15. The metal-coated superabrasive particle of claim 9, wherein said resin bond matrix is one or more of a melamine formaldehyde resins, urea formaldehyde resins, epoxy resins, polyester resins, polyamide resins, or polyimide resins.

16. A mixture, which comprises:

(a) metal-coated superabrasive particle; and

(b) a resin bond matrix having a silane is reacted thereinto.

17. The mixture of claim 16, wherein said resin bond matrix is one or more of a metamine formaldehyde resins, urea formaldehyde resins, epoxy resins, polyester resins, polyamide resins, or polyimide resins.

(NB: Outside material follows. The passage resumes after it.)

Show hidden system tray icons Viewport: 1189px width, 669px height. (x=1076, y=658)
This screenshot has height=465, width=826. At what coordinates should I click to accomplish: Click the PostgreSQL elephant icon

18. The mixture of claim 16, wherein said silane is one or more of bis-[trimethoxysilylpropyl]amine, bis-[triethoxysilylpropyl]tetrasulfide, 3-aminopropyltriethoxysilane, N-[3-(trimethoxysilyl)propyl]ethylenediamine, gamma-glycidoxypropyltrimethoxysilane, beta-(3,4-epoxycyclohexyl)ethyltrimethoxy silane, tetramethylsilane, tetraethylsilane, tetramethoxysilane, methyltrimethoxysilane, dimethyidimethoxysilane, trimethylmethoxysilane, tetraethoxysilane, dimethyltetramethoxydisilazane, 1,1,3,3-tetramethyl-1,3-diethyoxysiloxane, 3-(2-aminoethyl)-aminopropyl trimethoxysilane, gamma-aminopropyl triethoxysilane, or glycidoxypropyl trimethoxysilane.

19. The mixture of claim 16, wherein said superabrasive particle is one or more of diamond particle or cubic boron nitride (CBN) particle.

20. The mixture of claim 16, wherein said metal coating is one or more of nickel, copper, cobalt, silver, or alloys thereof.